Jane Fonda Shares Her Non-Hodgkin’s Lymphoma Diagnosis

Jane Fonda said she been diagnosed with non-Hodgkin's Lymphoma, a cancer that starts in white blood cells, and has begun chemotherapy treatments.

By Lindsay Weinberg Sep 02, 2022 8:15 PMTags
Watch: Jane Fonda Diagnosed With Cancer

Jane Fonda has received a new cancer diagnosis. 

The Grace and Frankie star shared on Sept. 2 that she is battling non-Hodgkin's Lymphoma and is going through chemotherapy treatments.

"This is a very treatable cancer. 80% of people survive, so I feel very lucky," Fonda, 84, wrote on Instagram, later adding, "I'm doing chemo for 6 months and am handling the treatments quite well."

Non-Hodgkin's Lymphoma is a cancer that begins in white blood cells and it affects the lymph system, which is part of the immune system, according to cancer.org.

"Cancer is a teacher and I'm paying attention to the lessons it holds for me," Fonda reflected. "One thing it's shown me already is the importance of community. Of growing and deepening one's community so that we are not alone. And the cancer, along with my age --almost 85-- definitely teaches the importance of adapting to new realities."

Noting that "we're living through the most consequential time in human history," she said that she will not "allow cancer to keep me from doing all I can" in the world.

Jane Fonda Through the Years

Fonda previously had a tumor removed in 2010 following a breast cancer diagnosis, and also got a cancer removed from her lip about four years ago.

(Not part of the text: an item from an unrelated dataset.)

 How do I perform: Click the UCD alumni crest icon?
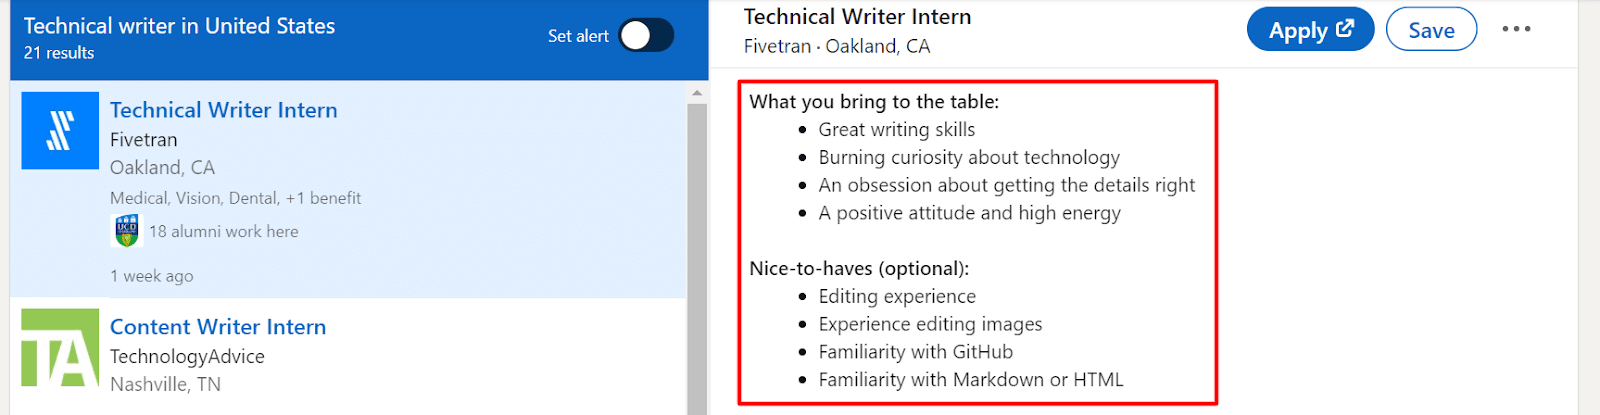coord(126,231)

"I've had a lot of cancer," she told Vogue in 2019. "I was a sun-worshipper. When I have a day off, I frequently go to my skin doctor and have things cut off me by a surgeon."

Jon Kopaloff/Getty Images

However, she explained in her Sept. 2 post that her latest health concerns will not "interfere with my climate activism" or other advocacy. In fact, she used her diagnosis to spread awareness for both climate change and health insurance obstacles. 

"I have health insurance and access to the best doctors and treatments," she wrote. "I realize, and it's painful, that I am privileged in this. Almost every family in America has had to deal with cancer at one time or another and far too many don't have access to the quality health care I am receiving and this is not right."

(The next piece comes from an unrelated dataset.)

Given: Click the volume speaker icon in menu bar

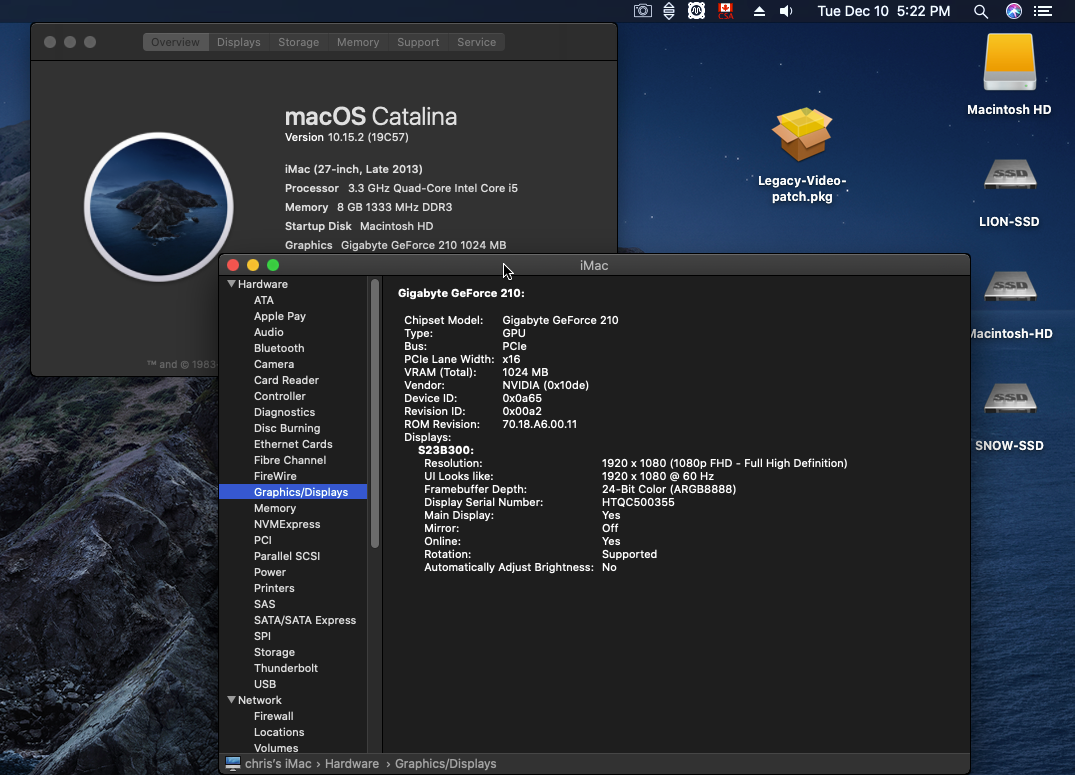Looking at the screenshot, I should pos(786,11).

Fonda continued, "We also need to be talking much more not just about cures but about causes so we can eliminate them. For example, people need to know that fossil fuels cause cancer. So do pesticides, many of which are fossil fuel-based, like mine."

The Oscar winner said she hopes to keep building her Fire Drill Fridays movement and "finding new ways to use our collective strength to make change."

Fonda ended by saying, "The midterms are looming, and they are beyond consequential so you can count on me to be right there together with you as we grow our army of climate champions."